Soundtrack to a Coup D’état
A bravura cinematic essay that intertwines jazz, history, and the taste of a spy thriller, Belgian filmmaker Johan Grimonprez’s unclassifiable documentary zeroes in on the ’60s, when the United States sent jazz legends like Louis Armstrong, Nina Simone, and Dizzy Gillespie to Congo in ambassadorial roles. This was, at least, what the unsuspecting musicians and the public were told—in reality, the artists were weaponized as a means to distract from America’s first African post-colonial coup at a time political machinations across the U.S. and Belgium were in place to assassinate Congolese prime minister Patrice Lumumba. What Grimonprez creates here is a mind-blowingly rich tapestry of research, music, and the jazziest history lesson imaginable, in part delivered through fact-based title cards designed like renowned covers of Blue Note albums, with their freewheeling beats and riffs echoing into today with urgent purpose.
Will & Harper
A longstanding friendship finds new meaning over the course of an unforgettable road trip across America. The passengers? Will Ferrell and Harper Steele, Ferrell’s pal of 30-plus years who has recently come out as a trans woman. Like the best of documentaries, the searching Will & Harper doesn’t start off with a clean-cut thesis—just two friends wondering if their bonds need revving up in light of Harper’s newfound identity.
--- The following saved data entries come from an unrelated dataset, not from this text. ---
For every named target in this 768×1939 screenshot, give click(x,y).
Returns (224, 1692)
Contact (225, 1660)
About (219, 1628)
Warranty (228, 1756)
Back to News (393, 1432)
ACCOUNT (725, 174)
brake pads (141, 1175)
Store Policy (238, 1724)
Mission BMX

But gradually, the latest page in their story of unshakable camaraderie shows they already know each other in a deep sense. It also portrays what it means to be trans in America, as the duo sometimes face soul-crushing hostility in places from Harper’s past. There is grappling with the meaning of celebrity in there, too, with Ferrell self-reflectively aware of how his recognizable name and face both aid and saddle their journey. Emotional, funny, and charged with a sense of vulnerability, Will & Harper is a beautiful thing.